# Portal 2 early release-



## CannonFodder (Apr 15, 2011)

http://www.aperturescience.com/glados@home/

Those of you looking to portal 2, if enough people play the indy games they will release portal 2 early.
So instead you could be playing it tomorrow instead.


----------



## Verin Asper (Apr 16, 2011)

no...they shall wait >[


but I am gawd damn amazed at least 5000 folks are playing Killing floor


----------



## Bloodshot_Eyes (Apr 16, 2011)

I finally heard about it before FAF did. |3


----------



## Verin Asper (Apr 16, 2011)

Bloodshot_Eyes said:


> I finally heard about it before FAF did. |3


 I still dont see this winning though, no one wants to play a TOWER DEFENSE GAME


----------



## Bloodshot_Eyes (Apr 16, 2011)

Crysix Fousen said:


> I still dont see this winning though, no one wants to play a TOWER DEFENSE GAME


 
I'm not saying it's good, I don't give a fuck... I just heard of it first.

* **Brief 1**: In the forum thread about Portal 2's early release, how many people does Verin Asper say are playing Killing Floor?

* **Records to use**:
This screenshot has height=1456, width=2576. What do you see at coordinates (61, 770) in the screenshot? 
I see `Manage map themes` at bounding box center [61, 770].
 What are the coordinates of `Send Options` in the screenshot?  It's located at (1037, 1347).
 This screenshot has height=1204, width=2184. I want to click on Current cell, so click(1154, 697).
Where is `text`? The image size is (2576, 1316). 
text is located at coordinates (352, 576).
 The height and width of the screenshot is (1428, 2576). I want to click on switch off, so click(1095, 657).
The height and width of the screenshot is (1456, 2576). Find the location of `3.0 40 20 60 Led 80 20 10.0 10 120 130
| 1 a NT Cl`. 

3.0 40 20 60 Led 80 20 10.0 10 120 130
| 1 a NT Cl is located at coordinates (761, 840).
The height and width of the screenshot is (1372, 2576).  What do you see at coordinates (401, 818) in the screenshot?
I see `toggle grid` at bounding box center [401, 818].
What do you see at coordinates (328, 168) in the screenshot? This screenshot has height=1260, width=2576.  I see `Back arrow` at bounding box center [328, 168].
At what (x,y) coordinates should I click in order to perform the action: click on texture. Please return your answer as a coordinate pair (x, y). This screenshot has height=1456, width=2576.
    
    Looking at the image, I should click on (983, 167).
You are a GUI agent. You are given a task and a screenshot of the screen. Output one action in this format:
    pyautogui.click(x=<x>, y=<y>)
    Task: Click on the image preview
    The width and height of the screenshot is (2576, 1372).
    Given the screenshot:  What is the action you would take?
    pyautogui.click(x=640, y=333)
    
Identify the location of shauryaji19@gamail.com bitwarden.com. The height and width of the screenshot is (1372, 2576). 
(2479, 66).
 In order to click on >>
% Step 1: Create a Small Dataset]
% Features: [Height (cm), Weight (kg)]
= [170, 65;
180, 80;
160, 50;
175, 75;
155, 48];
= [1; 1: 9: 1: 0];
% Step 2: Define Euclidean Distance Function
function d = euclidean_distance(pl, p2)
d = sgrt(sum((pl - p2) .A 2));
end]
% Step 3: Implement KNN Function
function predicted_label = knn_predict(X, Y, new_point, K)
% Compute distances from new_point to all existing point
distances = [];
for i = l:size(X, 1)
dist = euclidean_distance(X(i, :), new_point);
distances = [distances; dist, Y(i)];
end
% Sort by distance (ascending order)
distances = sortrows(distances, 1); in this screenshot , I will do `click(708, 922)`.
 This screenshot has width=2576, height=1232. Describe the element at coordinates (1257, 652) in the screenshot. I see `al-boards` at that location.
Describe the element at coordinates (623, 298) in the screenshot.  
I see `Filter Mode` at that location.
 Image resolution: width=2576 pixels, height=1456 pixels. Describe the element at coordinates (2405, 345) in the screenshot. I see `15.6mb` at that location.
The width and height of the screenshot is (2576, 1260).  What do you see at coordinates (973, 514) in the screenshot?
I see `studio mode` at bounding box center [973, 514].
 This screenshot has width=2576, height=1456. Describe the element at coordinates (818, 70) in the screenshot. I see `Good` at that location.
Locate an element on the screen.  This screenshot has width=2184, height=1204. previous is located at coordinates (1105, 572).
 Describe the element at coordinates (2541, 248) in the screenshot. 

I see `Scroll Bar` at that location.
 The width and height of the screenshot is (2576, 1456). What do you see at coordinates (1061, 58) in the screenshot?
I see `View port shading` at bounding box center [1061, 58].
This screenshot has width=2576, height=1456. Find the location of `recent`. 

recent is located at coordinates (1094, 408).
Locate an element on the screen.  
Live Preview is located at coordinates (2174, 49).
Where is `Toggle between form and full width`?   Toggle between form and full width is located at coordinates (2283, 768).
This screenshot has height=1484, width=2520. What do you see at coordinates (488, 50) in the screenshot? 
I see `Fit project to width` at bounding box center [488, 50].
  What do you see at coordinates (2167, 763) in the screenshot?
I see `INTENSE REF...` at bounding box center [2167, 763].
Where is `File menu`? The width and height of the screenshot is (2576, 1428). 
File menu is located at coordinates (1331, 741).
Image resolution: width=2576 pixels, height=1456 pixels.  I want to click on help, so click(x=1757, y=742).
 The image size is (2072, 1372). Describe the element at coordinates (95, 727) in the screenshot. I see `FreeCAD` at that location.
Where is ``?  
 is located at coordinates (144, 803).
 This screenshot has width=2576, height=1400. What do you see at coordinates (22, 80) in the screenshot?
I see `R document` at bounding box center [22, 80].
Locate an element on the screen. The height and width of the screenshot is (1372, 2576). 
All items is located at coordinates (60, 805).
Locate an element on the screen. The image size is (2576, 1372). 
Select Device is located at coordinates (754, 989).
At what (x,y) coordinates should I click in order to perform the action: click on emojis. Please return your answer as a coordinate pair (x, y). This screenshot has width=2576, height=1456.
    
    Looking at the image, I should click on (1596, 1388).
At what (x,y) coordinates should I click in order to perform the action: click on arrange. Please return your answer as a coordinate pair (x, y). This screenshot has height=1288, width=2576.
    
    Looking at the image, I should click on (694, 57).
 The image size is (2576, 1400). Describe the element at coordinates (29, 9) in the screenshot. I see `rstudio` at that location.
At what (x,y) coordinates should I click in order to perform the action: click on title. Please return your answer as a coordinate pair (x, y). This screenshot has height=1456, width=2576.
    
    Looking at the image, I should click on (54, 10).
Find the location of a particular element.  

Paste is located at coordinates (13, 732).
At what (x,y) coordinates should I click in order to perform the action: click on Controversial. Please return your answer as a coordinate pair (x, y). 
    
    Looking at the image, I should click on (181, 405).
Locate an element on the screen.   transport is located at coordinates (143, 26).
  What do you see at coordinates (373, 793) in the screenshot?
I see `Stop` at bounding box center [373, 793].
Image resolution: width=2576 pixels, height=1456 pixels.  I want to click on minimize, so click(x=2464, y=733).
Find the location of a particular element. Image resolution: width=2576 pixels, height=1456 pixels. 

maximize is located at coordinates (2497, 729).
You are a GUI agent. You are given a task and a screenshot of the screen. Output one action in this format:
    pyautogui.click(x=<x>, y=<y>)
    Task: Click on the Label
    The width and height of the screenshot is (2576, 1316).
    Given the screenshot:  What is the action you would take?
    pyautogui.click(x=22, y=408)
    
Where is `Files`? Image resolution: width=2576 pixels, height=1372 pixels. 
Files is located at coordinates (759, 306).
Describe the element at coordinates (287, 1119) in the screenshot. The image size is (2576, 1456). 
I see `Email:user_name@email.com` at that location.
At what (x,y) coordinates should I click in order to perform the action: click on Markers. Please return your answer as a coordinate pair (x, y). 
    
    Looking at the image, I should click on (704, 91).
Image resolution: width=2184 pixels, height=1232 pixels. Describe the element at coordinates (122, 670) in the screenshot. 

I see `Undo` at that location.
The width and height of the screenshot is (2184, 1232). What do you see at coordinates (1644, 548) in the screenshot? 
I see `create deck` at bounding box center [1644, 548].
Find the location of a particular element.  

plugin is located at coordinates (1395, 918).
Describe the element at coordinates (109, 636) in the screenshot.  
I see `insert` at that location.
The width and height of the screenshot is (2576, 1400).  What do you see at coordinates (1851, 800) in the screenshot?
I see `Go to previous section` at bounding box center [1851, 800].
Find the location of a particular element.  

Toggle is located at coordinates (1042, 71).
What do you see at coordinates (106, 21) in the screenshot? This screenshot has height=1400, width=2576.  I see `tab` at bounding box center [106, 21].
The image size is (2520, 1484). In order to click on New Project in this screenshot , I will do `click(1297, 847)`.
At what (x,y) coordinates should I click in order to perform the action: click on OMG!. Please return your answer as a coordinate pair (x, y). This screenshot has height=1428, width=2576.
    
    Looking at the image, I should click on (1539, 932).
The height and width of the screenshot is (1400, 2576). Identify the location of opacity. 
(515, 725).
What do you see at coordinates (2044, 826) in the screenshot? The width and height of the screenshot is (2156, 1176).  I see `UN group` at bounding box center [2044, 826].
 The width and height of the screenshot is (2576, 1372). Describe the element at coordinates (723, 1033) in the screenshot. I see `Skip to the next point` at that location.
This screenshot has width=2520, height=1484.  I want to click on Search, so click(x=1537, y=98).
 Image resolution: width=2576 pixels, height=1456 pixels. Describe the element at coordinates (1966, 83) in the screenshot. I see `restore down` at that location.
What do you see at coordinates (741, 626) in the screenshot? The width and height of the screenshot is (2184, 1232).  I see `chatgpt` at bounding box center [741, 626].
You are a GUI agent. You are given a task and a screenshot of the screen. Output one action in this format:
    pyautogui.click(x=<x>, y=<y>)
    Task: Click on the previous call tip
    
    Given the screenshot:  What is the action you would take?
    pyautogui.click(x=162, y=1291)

* **Brief 2**: Put the rows into a JSON list of strings with one string per line, leaving out blank lines. Begin at the first line of the rows and stop after the line that contains "(2479, 66).".

* **Complete output 1**: At least 5000.

* **Complete output 2**:
[
  "This screenshot has height=1456, width=2576. What do you see at coordinates (61, 770) in the screenshot? ",
  "I see `Manage map themes` at bounding box center [61, 770].",
  " What are the coordinates of `Send Options` in the screenshot?  It's located at (1037, 1347).",
  " This screenshot has height=1204, width=2184. I want to click on Current cell, so click(1154, 697).",
  "Where is `text`? The image size is (2576, 1316). ",
  "text is located at coordinates (352, 576).",
  " The height and width of the screenshot is (1428, 2576). I want to click on switch off, so click(1095, 657).",
  "The height and width of the screenshot is (1456, 2576). Find the location of `3.0 40 20 60 Led 80 20 10.0 10 120 130",
  "| 1 a NT Cl`. ",
  "3.0 40 20 60 Led 80 20 10.0 10 120 130",
  "| 1 a NT Cl is located at coordinates (761, 840).",
  "The height and width of the screenshot is (1372, 2576).  What do you see at coordinates (401, 818) in the screenshot?",
  "I see `toggle grid` at bounding box center [401, 818].",
  "What do you see at coordinates (328, 168) in the screenshot? This screenshot has height=1260, width=2576.  I see `Back arrow` at bounding box center [328, 168].",
  "At what (x,y) coordinates should I click in order to perform the action: click on texture. Please return your answer as a coordinate pair (x, y). This screenshot has height=1456, width=2576.",
  "    Looking at the image, I should click on (983, 167).",
  "You are a GUI agent. You are given a task and a screenshot of the screen. Output one action in this format:",
  "    pyautogui.click(x=<x>, y=<y>)",
  "    Task: Click on the image preview",
  "    The width and height of the screenshot is (2576, 1372).",
  "    Given the screenshot:  What is the action you would take?",
  "    pyautogui.click(x=640, y=333)",
  "Identify the location of shauryaji19@gamail.com bitwarden.com. The height and width of the screenshot is (1372, 2576). ",
  "(2479, 66)."
]